“Every wound has a story.” Mark Matousek
A colleague and friend of mine wrote a recent blog entry on her experience and expression of the wounded healer archetype. She describes in startling detail how it manifests in her as a struggle with dyslexia. She just came to a diagnosis in her forties. Not common. But she’s very bright and managed to skirt the educational system that demanded that she have a command of reading the written word. She “tricked” the system and received an Ivy League education.
[One by-product of her “trickery” is that she is an excellent listener which adds to the profundity of her healing talents: an important issue worth returning to at another time.]
I had worked with her intimately in a mastermind group for almost a year before she “confessed” her suspicions of the dyslexia. I was a bit suspicious of her self-diagnosis. I thought that maybe she had under-estimated the demands on her time and energy. She is the mother of four, a wife, a healer, and an entrepreneur busy growing a business. My thinking was that she was more overwhelmed than she cared to admit and that fatigue and the lack of time to focus were more at play than anything else.
Rather arrogantly, I dismissed her concerns, which of course, reflects my bias.
What was so hard for me to process was my knowledge that she had spent the better part of the year writing a book. She was writing a book for goodness sakes. And I knew that prior to that she had been working on Wall Street as a successful editor of marketing and educational materials for the world of finance. No other dyslexic that I had known was a wordsmith. Instead, they chose to express themselves in different media.
However, I did find myself getting frustrated with her when we would discuss the progress on her book.
I have my own experience as an editor. I have edited thousands of freshman and sophomore papers written in response to literature, research, writing prompts, emotional prompts, grammar studies, rhetorical studies. In short, I was in the business of helping students understand their relationship to language and the self as evidenced in that language. I helped them watch themselves think and feel and record those thoughts and feelings.

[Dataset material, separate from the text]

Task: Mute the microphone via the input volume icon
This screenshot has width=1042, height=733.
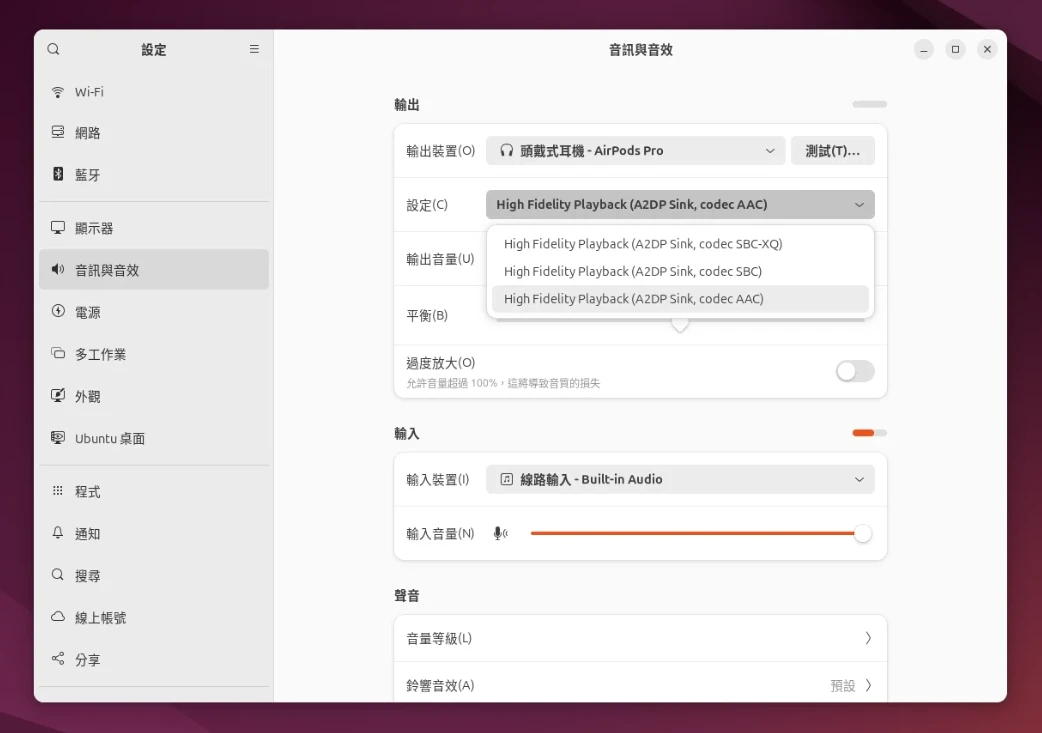Action: click(501, 534)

[As a university instructor, I was never trained in determining “learning disabilities.” And I never had a student “confess” to being dyslexic, nor had one that struggled to the degree that I would have suspected a learning disability. Perhaps such students had self-selected themselves out of higher education. Or perhaps this was prior to the remarkable increase in autistic spectrum cases. In another entry, I will be discussing Ron Davis on this rise in autism and his theories on “The Gift of Dyslexia.” He sees dyslexia as part of that spectrum.]

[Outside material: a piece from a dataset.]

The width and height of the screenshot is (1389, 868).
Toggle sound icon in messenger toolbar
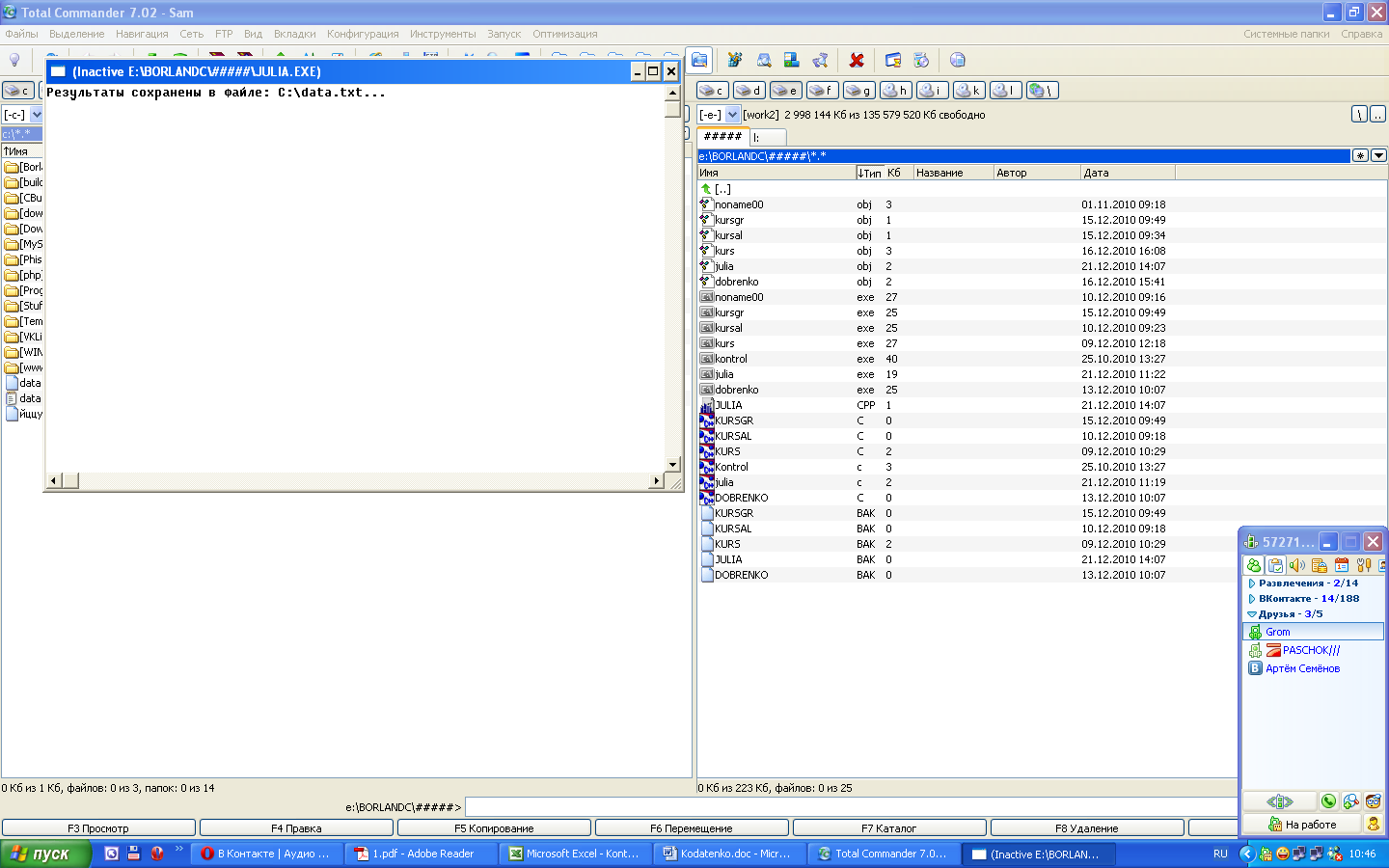click(1296, 565)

This woman is a prolific writer. She is most comfortable, however, with writing short pieces because she has difficulty seeing how the pieces fit together. She sees the scribbles on the page we call words in a very different way. She has difficulty reading the material as a reader of her work would. All writers have trouble seeing their work objectively, but she also has the added experience of not “seeing” the work as her mind intends readers to see it.
We both recognize the value of her thoughts and the need for her message to be shared. Here we are in accord. The frustration for me is that we were having difficulty finding a common ground for our discussion. I now recognize it is because I am so language based. She, I was learning, is image based. With this shift in our perception of each other, we are finding ways of talking with each other that helps to heal our confusion.
This clarity begins with the use of the word Wounded Healer because I can understand it as a metaphor. And the power of metaphor is that it can bypass the mind and go to the heart.
In the telling of the story of at last diagnosing the “problem,” she is discovering the gift inherent in it. As a result, she is healing this cultural wound. She is overcoming the cultural “infliction.” And as a Wounded Healer, she is overcoming what society deems an “affliction.”